The two hope their film pressures the United Nations to look more closely at the Polisario camps, which would not seem to be first on the Polisario's wish list. For one thing, even the population of the camps is a political hot potato: "non-partisan estimates of refugee numbers have been scarce," says our friend Wikipedia. Numbers can be the difference between an independence movement and a dissident faction.
"I think everyone understands how political the UN is," said Fallshaw. "I think they're in a difficult position because...more often than not, the UN has to say, 'Well, is it better that we're there or that we're not there?' So they have to bend with the wind of the political times to stay in the camps. They're there at the invitation of the Algerian government. If the Algerian government wants them out, they're out. I don't entirely blame them, but I also think they could do more."
(One suggestion from Ayala: The UN should create a genealogy project so that families can connect with their biological relatives, at least on paper, before another generation intervenes between the dislocations of 1975.)
The final version of the film includes a coda that encapsulates the preceding drama: Fetim was flown to Australia so she could denounce the film at its premiere. For a new set of cameras, she said she was misquoted and asked leading questions, that editing was used to make her appear to say things out of context. (Other interviewees said they were paid to talk about slavery, and even to drive to Mauritania for the meeting at SOS Slavery, though documentarians tend not, on the whole, to be flush with cash and cars.)

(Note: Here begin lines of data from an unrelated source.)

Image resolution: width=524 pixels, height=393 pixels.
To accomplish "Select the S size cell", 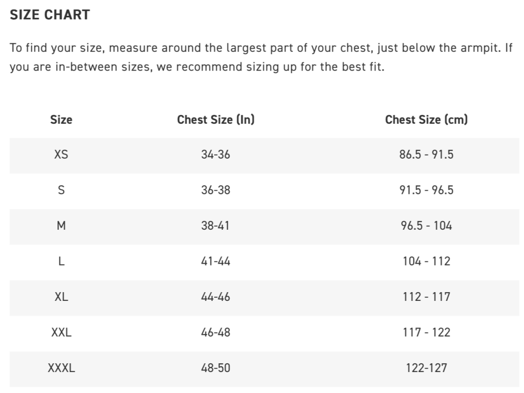I will [61, 190].
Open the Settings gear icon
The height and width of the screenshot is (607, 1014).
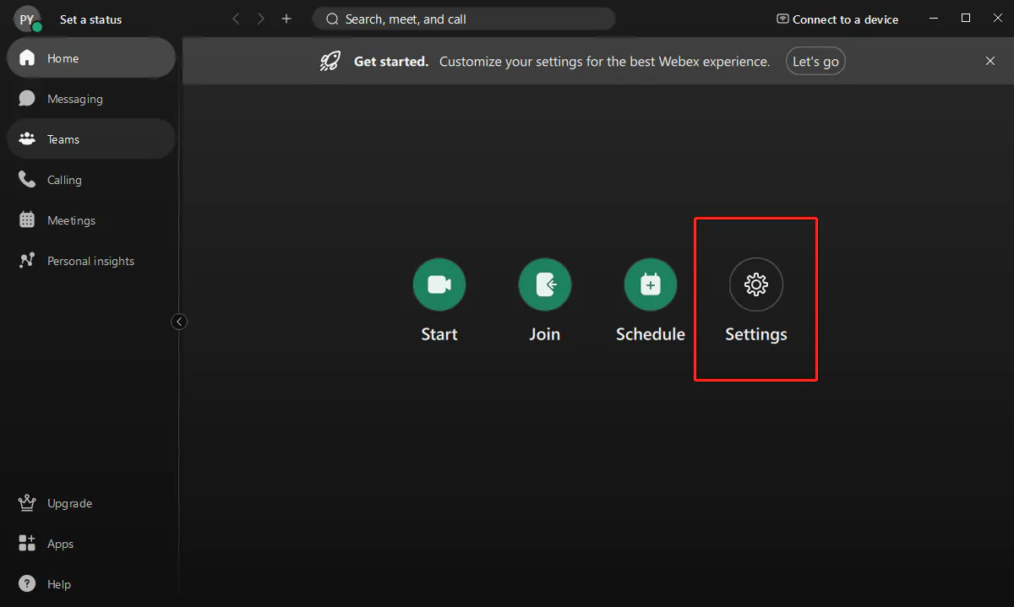tap(755, 285)
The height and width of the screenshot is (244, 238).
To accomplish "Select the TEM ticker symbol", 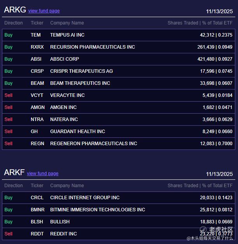I will [36, 35].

Depending on your nose, this hue and cry may give off more than a whiff of old-fashioned leftist show trials, where the truth must conform to a political reality. The Polisario and friends characterize Ayala and Fallshaw as both "inexperienced" and as nearly demonic masterminds bent on smearing the Polisario for Morocco, even though the film makes strong claims about slavery in Morocco, too. In fact, I don't think I've seen any Polisario criticism of that segment at all.
Ayala says while she worries about those who spoke out most strongly for the film, she has no doubt that making the film was the right thing to do.
"I was naive, maybe I thought when the film came out, everyone would say, 'Oh, this is terrible,' and they would end it...," said Ayala. "If people say I am not objective, well, I am not objective. I'm very subjective. I am against slavery! [...] We're not telling you the answers with this film. We're provoking thought. We're telling you what happened to us. We're telling you why we believe slavery exists."